Le projet de photovoltaïques, installées à Port-Louis pour desservir le bloc administratif de la municipalité, serait un flop. Alors que ce projet avait pour but de soulager la mairie de sa charge d’électricité, elle l’alourdirait encore plus, soutient-on. Le Lord-Maire Aslam Hossenally affirme qu’à ce jour, « le projet n’a pas fait preuve de rentabilité ».
Lorsque la municipalité de Port-Louis a décidé de passer à l’énergie solaire pour son approvisionnement en électricité, elle envisageait non seulement de faire des économies, mais également de faire des profits en revendant de l’électricité au Central Electricity Board (CEB).

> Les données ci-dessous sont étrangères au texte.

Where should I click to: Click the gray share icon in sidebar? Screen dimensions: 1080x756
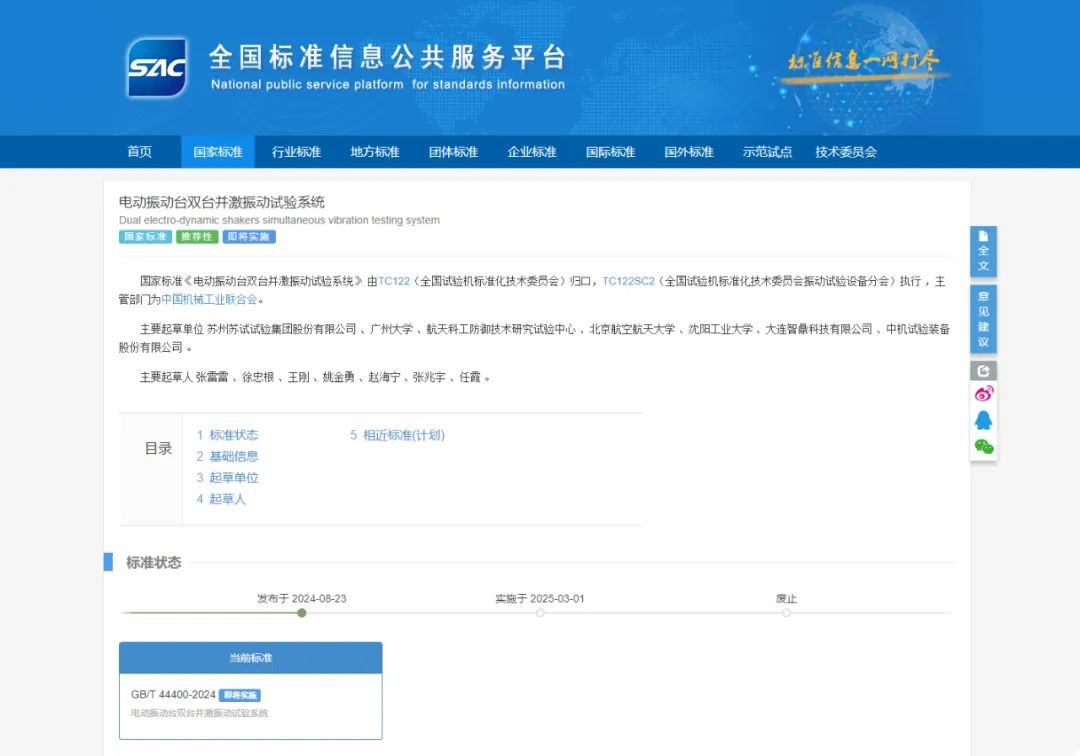(983, 371)
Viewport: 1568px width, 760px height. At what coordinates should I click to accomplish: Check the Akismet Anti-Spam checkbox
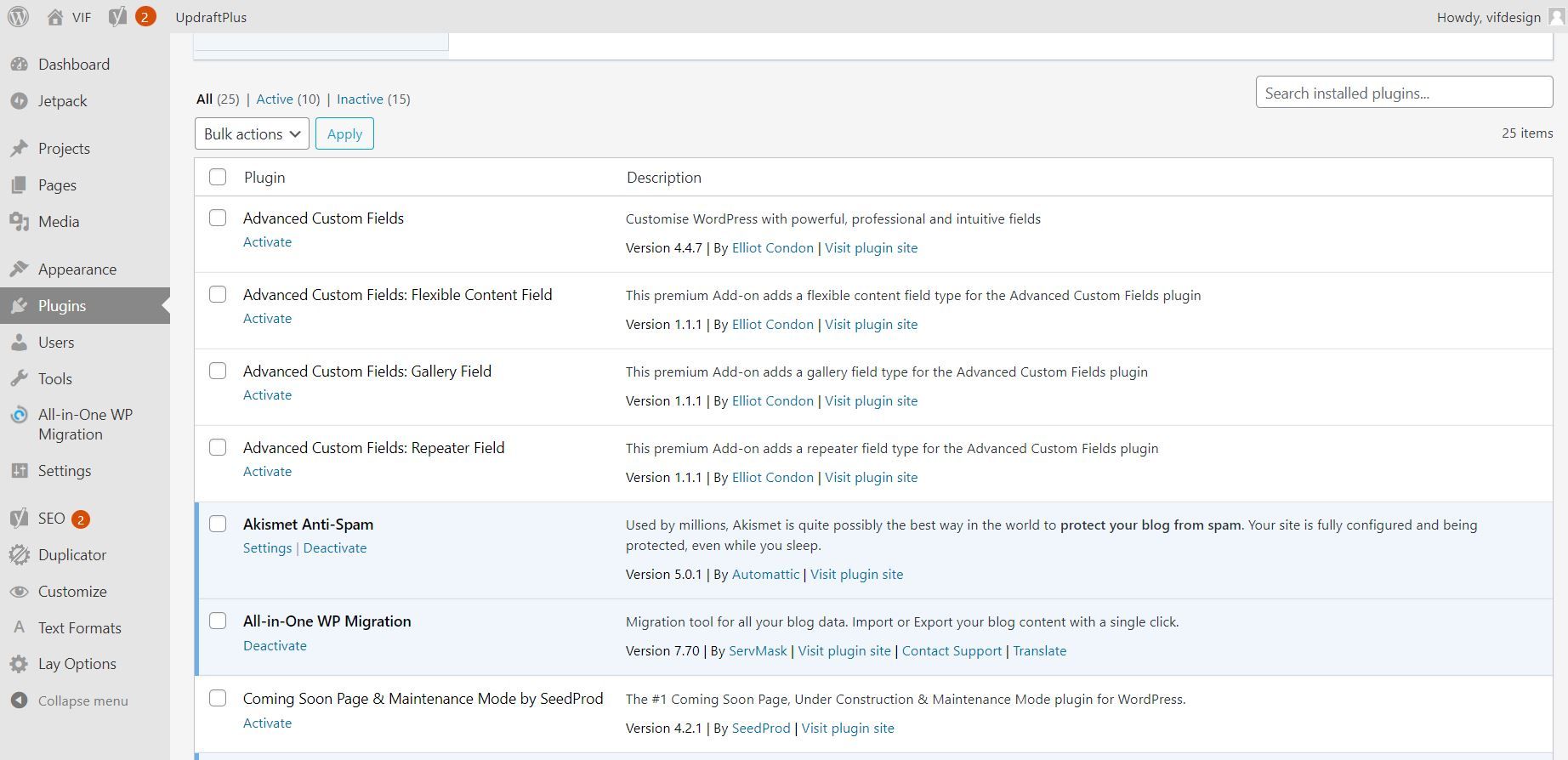coord(218,524)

Rs 1,9 millions d’économies étaient en effet prévues avec l’installation de panneaux solaires d’une puissance de 50 Kw sur le toit du bâtiment administratif. Mais un an après son installation, la mairie déchante car dépendant toujours des millions en termes d’électricité chaque année. Pire, soutient le Lord-Maire Aslam Hossenally, « l’année dernière, nous n’avons vendu que Rs 17 000 d’électricité au CEB », somme recueillie pendant six mois. Interrogé à ce sujet, ce dernier dresse un triste constat de la situation. Avançant les objectifs de la mairie, à savoir de devenir une « capitale verte », M. Hossenally estime que « la mairie se doit d’être plus économe ».

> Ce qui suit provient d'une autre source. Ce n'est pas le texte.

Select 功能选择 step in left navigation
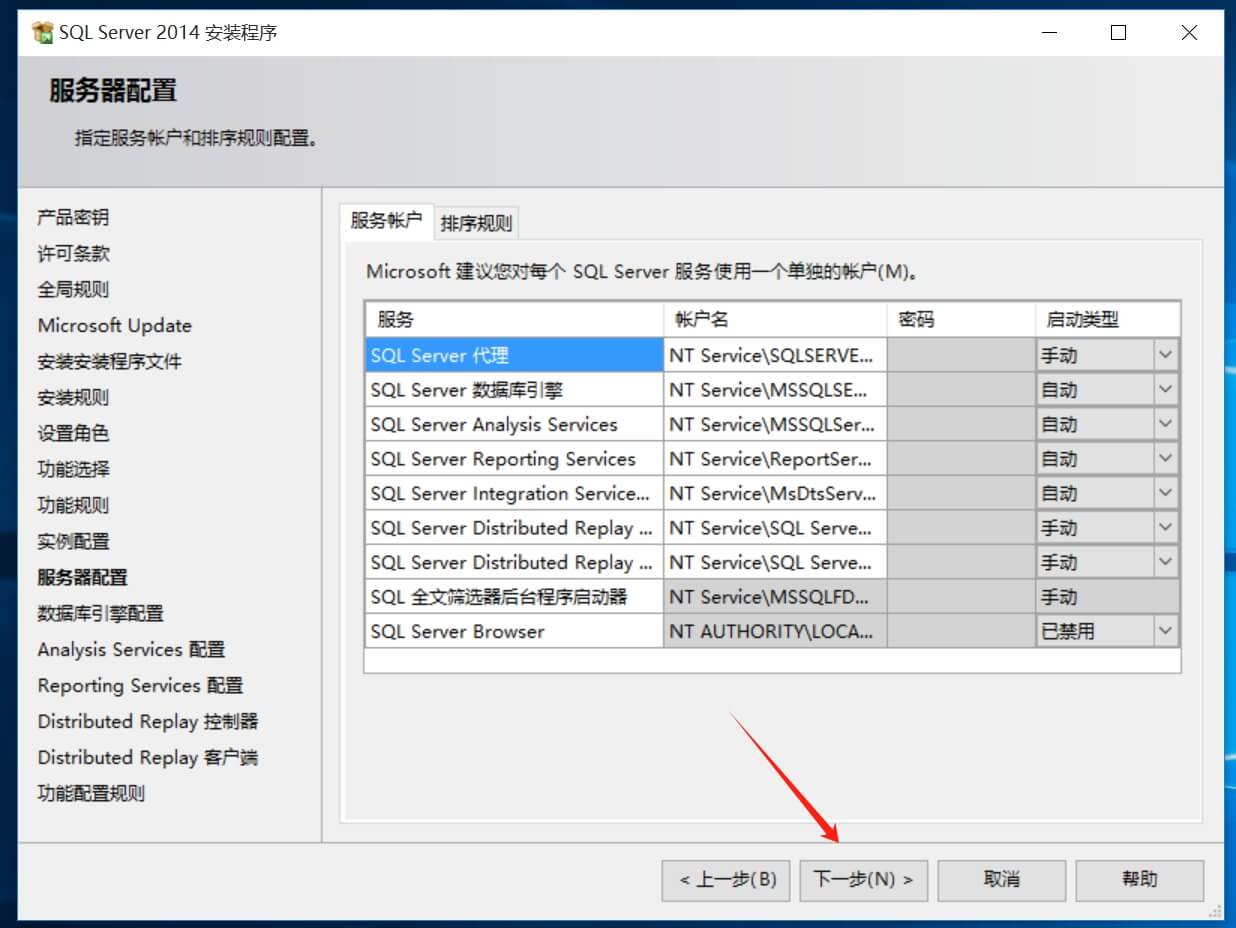The height and width of the screenshot is (928, 1236). (74, 469)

« Nous avons peu de ressources financières et nous nous devons, là où il est possible, de réduire les dépenses afin de mener à bien tout projet que compte mettre en place la mairie de Port-Louis », a-t-il déclaré. Et d’indiquer que la qualité des panneaux photovoltaïques serait le principal problème. « Après un premier constat, nous avons réalisé que certains panneaux ne produisent pas d’électricité du fait de la qualité du système électrique dans la plaque », soutient notre interlocuteur. Et de préciser que la Life expentancy des panneaux photovoltaïque « laisse à désirer ». Alors qu’au lancement de ce projet il était annoncé que la durée de vie était d’une vingtaine d’années, la mairie soutient que dans une dizaine d’années, « si une solution n’est pas vite trouvée », le projet de photovoltaïques pourrait être mis au placard. La mairie, selon lui, se penche sur des solutions à prôner afin que ce projet ne tombe pas à l’eau « puisque nous parlons ici de plusieurs millions de perdus », évoquant « la protection de l’environnement avant tout ».

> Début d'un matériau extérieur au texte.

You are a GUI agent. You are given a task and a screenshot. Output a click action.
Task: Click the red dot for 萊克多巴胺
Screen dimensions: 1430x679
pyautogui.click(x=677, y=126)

Rappelons que ce projet, opérationnel depuis juillet 2012, a nécessité un investissement de l’ordre de Rs 8 millions. La mairie se retrouve dans une situation critique avec, d’une part, le remboursement du prêt contracté – s’échelonnant sur sept ans – pour mener à bien le projet et, d’autre part, des dépenses additionnelles pour le paiement de l’électricité et la réparation de l’appareil.